Optimising Contemporary Workflows to Improve Digital Dentures
Objectives: 3-D printing holds the potential to eliminate polymerisation distortion of conventional processing. However, before a RCT could investigate printed dentures, the construction methodology needed to be tested and standardised. A clinical trial comparing and assessing potential workflows was indicated. The objective was to establish a contemporary gold standard clinical workflow for printed dentures.
Methods: Variations in the workflow were assessed in a clinical trial involving 20 patients. Each patient was provided with 2 sets of dentures, one conventional, one printed. Two sets of jaw registration blocks were provided for each patient, one with a printed baseplate and one without.
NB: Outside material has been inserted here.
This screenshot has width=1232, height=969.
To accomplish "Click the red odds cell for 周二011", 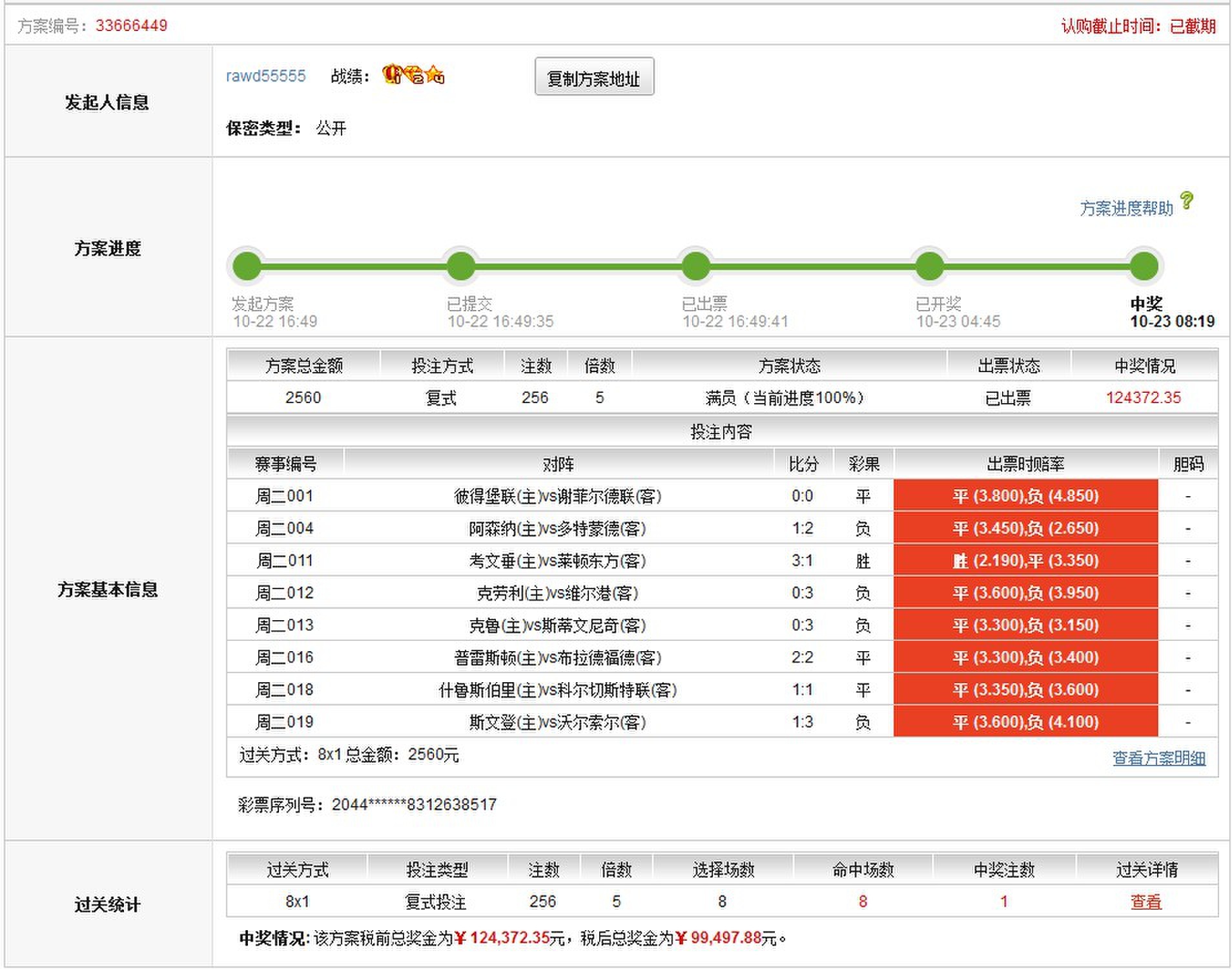I will [1025, 560].
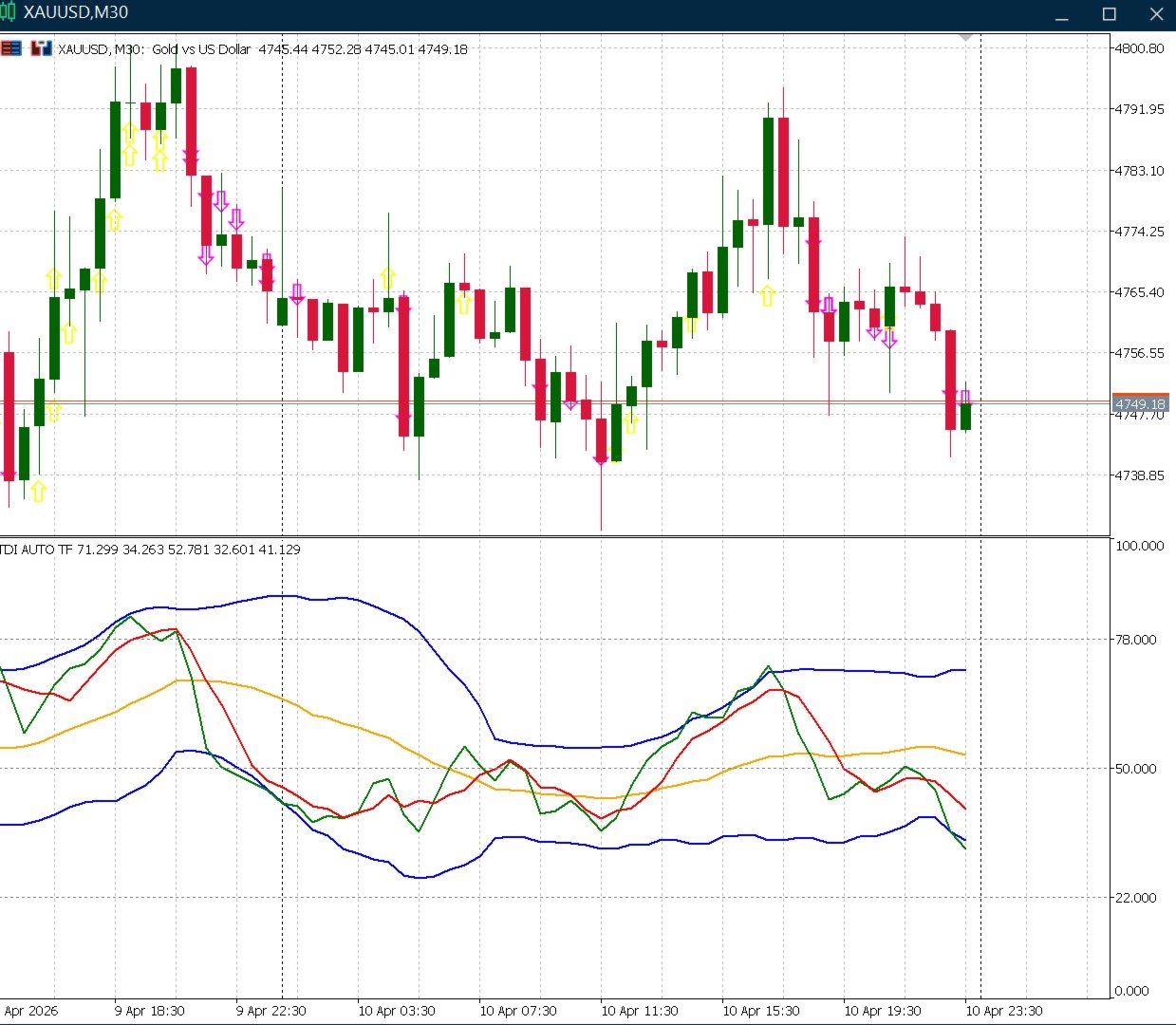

The patients were randomly allocated to have the fitting surface of the digital dentures created from:
1. scan of the impression, or
2. scan of the cast, or
3. hybrid scan constructed by Flexible Scan Patching.
Customized Software was developed for:
1. 5-axis scanning
2. Merging the scan of the denture bearing area with a scan of the wax trial denture.
3. Flexible Scan Patching
4. Digitally removing teeth producing appropriate tooth sockets.
Post printing, the teeth were bonded in position.
1. Quality of the virtual fitting surface.
2. Preferred baseplate on occlusal registration blocks.
3. Preference for conventional or printed denture.
Results: The preliminary results from the first 16 patients demonstrated the workflow can produce high quality printed dentures. The scans from Flexible Scan Patching had fewer deficiencies. 76.9% dentists preferred printed baseplates for jaw registration. At the time of submitting the abstract, results from the final 4 cases are awaited before the statistical analysis is undertaken.
Conclusions: Conventional gold standard techniques to capture the fitting surface and tooth position can be used for printed dentures. Flexible Scan Patching produces better quality virtual files. Printed baseplates improve registration blocks. Consistent high-quality printed dentures are possible. Further development is required to improve resins and printers.